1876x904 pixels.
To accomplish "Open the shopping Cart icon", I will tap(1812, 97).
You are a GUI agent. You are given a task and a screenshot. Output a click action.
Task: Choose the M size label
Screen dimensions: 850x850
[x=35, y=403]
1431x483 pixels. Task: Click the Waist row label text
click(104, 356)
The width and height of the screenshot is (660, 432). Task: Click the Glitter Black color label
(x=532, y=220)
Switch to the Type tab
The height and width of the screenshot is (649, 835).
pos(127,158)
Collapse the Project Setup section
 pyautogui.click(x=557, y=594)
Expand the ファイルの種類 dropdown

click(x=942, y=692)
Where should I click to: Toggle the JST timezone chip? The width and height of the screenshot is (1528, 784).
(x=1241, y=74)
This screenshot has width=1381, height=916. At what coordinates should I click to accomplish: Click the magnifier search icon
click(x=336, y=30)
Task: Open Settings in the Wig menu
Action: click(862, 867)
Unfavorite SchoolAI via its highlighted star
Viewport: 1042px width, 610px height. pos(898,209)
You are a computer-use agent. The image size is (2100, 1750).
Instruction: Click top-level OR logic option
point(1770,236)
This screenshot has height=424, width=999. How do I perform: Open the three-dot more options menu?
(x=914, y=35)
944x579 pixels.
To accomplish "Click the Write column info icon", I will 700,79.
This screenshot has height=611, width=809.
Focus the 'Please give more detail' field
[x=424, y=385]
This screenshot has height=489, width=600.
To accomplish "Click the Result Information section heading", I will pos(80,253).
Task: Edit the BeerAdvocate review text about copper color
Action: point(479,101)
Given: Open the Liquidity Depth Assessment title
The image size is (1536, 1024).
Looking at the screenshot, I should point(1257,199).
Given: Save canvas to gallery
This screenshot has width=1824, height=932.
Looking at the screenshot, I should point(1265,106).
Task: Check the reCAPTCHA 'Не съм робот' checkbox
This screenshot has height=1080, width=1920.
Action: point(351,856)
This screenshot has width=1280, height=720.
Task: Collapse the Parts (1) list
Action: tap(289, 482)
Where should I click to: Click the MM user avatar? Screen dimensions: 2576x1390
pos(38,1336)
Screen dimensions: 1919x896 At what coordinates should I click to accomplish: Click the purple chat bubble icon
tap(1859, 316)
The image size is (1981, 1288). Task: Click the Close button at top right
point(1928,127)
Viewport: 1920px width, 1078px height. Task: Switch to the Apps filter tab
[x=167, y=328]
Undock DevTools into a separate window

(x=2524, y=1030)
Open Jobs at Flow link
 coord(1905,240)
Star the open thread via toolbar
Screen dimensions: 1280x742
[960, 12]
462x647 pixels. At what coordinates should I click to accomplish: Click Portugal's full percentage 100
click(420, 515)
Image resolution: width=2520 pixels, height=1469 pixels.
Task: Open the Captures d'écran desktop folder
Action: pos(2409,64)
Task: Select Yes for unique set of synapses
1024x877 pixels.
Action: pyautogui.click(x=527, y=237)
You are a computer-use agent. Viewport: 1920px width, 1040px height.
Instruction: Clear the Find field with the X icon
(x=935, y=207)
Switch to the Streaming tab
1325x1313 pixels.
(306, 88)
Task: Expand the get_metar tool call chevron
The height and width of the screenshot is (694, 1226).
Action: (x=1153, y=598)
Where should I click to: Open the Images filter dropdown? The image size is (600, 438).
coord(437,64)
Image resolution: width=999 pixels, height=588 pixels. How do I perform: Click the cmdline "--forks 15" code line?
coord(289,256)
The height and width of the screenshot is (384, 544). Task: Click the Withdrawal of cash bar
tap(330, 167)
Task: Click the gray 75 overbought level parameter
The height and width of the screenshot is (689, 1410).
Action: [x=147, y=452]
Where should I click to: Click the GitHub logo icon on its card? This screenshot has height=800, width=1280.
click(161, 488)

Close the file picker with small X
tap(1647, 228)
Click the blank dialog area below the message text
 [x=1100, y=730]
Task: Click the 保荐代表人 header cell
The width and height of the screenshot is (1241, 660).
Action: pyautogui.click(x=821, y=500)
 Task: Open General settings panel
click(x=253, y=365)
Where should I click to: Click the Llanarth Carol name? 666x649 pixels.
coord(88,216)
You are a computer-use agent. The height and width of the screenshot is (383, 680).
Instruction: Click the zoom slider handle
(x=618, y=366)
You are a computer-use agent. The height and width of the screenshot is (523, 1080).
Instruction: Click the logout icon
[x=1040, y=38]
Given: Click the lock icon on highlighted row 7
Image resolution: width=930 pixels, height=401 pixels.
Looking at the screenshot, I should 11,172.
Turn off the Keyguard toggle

▸ **Challenge**
Rescale the material starting at the line containing "You are a computer-use agent. The image" and ending at the line containing "[x=424, y=385]": write out every line again, and multiply only the click coordinates given as answers by 1.9, rounding to whole numbers with halves rounded up. Leave every other number and all remaining text unchanged.

▸ **Completed exercise**
You are a computer-use agent. The image size is (2100, 1750).
Instruction: Click top-level OR logic option
point(3363,448)
This screenshot has height=424, width=999. How do I perform: Open the three-dot more options menu?
(x=1737, y=67)
944x579 pixels.
To accomplish "Click the Write column info icon", I will 1330,150.
This screenshot has height=611, width=809.
Focus the 'Please give more detail' field
[x=806, y=732]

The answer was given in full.